Advisor Chargebacks: Why They’re Harmful and Should be Banned 

Previously, we broke down how advisor chargebacks work and how they can distort the advice Canadians receive. In our latest comment letter to the CSA, we’re calling for a full ban.

What are Chargebacks?

Chargebacks are a compensation structure in which advisors receive a commission that can be clawed back if the client sells the investment within a specified period. The structure creates a built-in conflict of interest. By providing a healthy form of compensation up front, advisors may be tempted to recommend products that include chargebacks. And because of the claw-back, advisors may try to discourage clients who want to sell their investment within the claw-back period—even when it’s clearly in the client’s best interest.

The CSA’s proposal to prohibit chargebacks for some investment funds is a good start, but it doesn’t go far enough. If the ban applies only to certain products, firms may simply shift the practice elsewhere. Investors deserve consistent protection, no matter what they buy.

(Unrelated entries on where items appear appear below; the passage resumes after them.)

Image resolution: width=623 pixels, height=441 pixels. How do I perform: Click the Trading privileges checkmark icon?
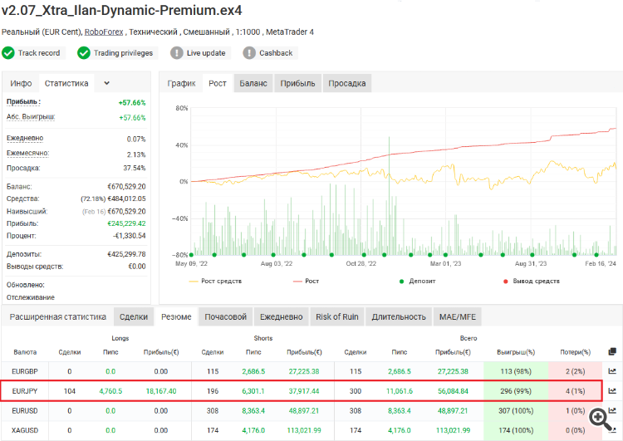pos(84,53)
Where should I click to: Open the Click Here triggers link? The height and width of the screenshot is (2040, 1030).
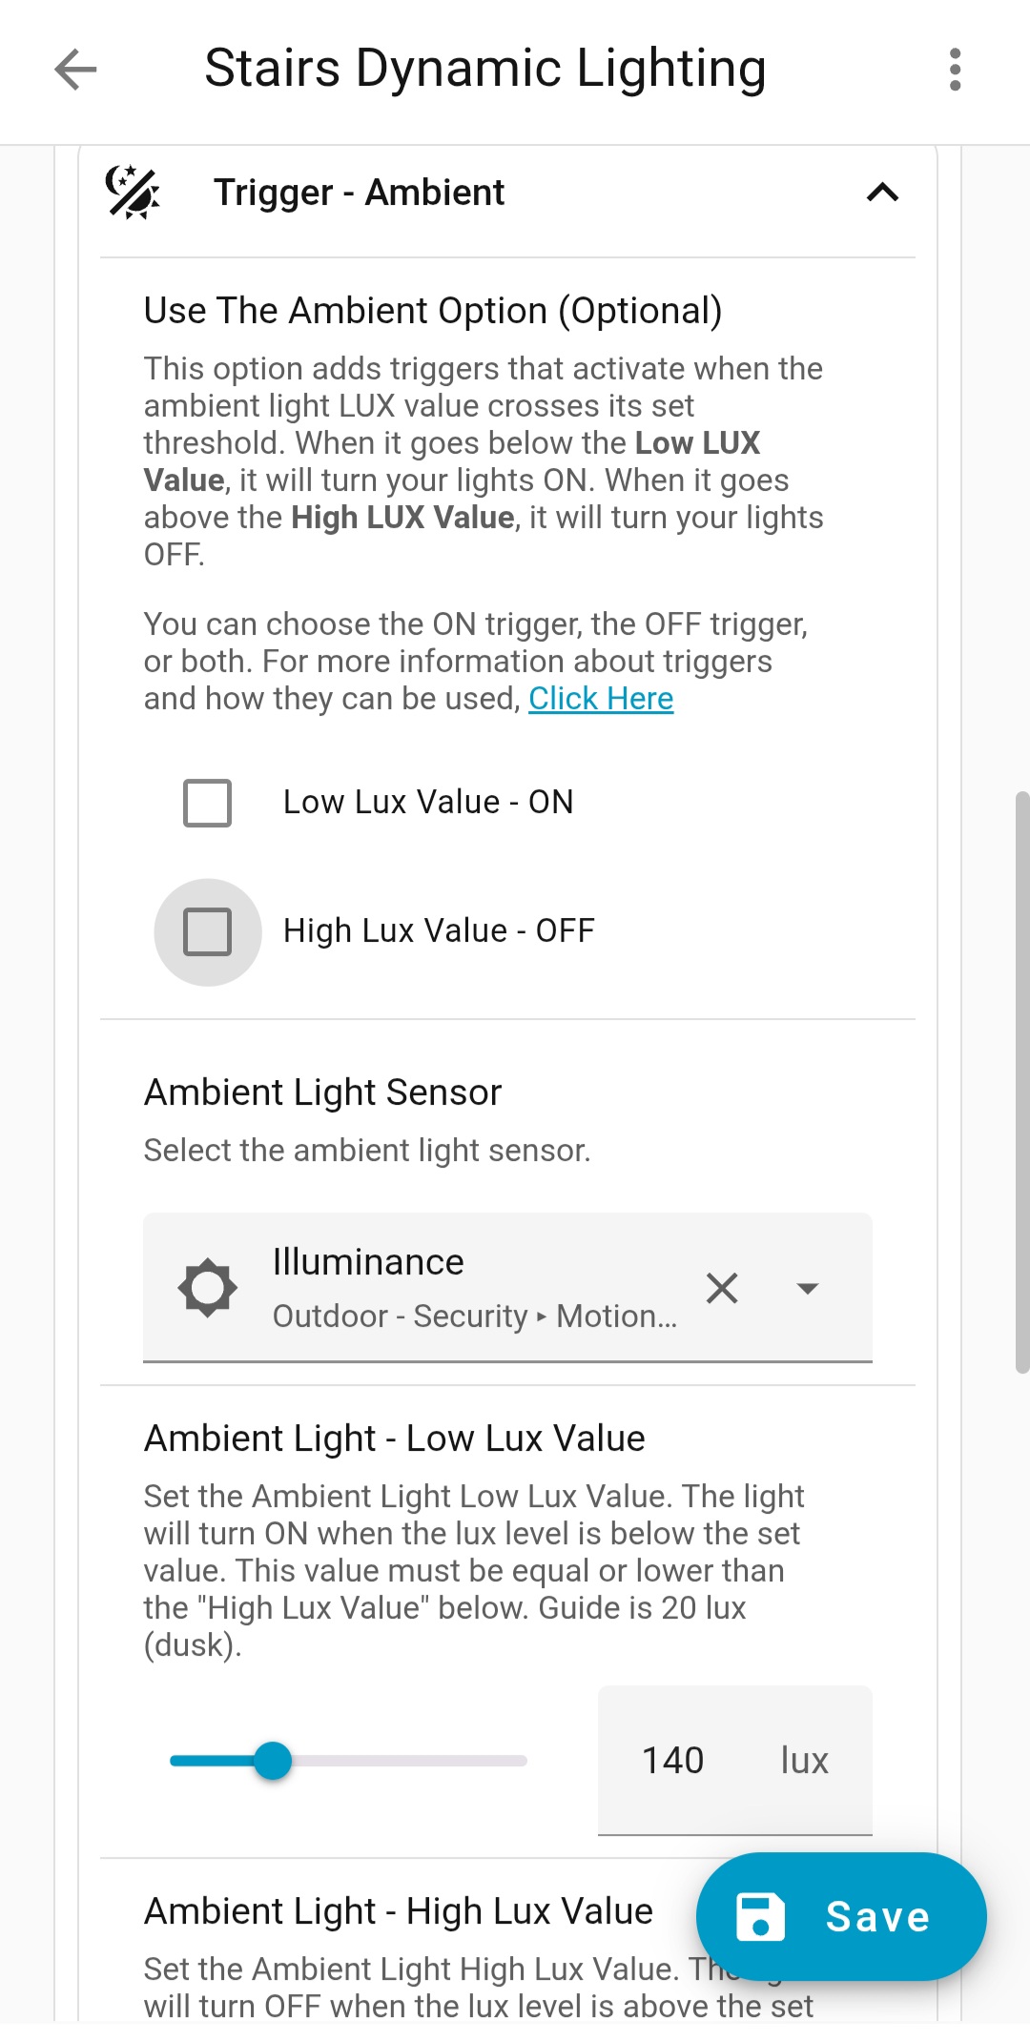pyautogui.click(x=601, y=699)
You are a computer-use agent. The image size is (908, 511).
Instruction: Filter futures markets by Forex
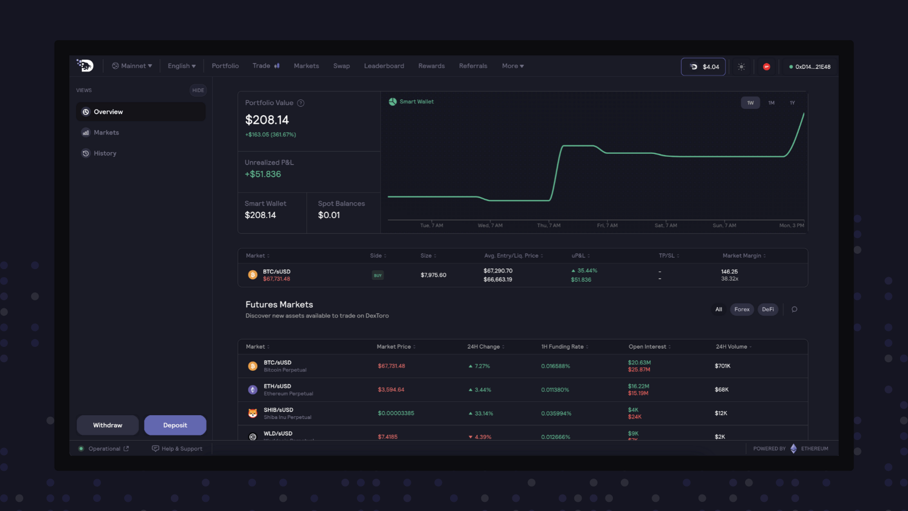[742, 309]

Compliance reviews have shown that many firms fail to properly identify, disclose and manage conflicts. These failures raise serious doubts about whether firms can effectively address the structural conflicts inherent in chargebacks. The only way to eliminate the risk is to eliminate chargebacks.

Our comment letter makes it clear: a partial ban won’t cut it. We’re calling on the CSA to ban chargebacks for all securities and issuers, without exception. We’re also calling on them to work with insurance regulators to ban chargebacks in the sale of segregated funds and similar insurance products.

Partial bans leave gaps and put investors at risk. Let’s end conflicted compensation and put investors first.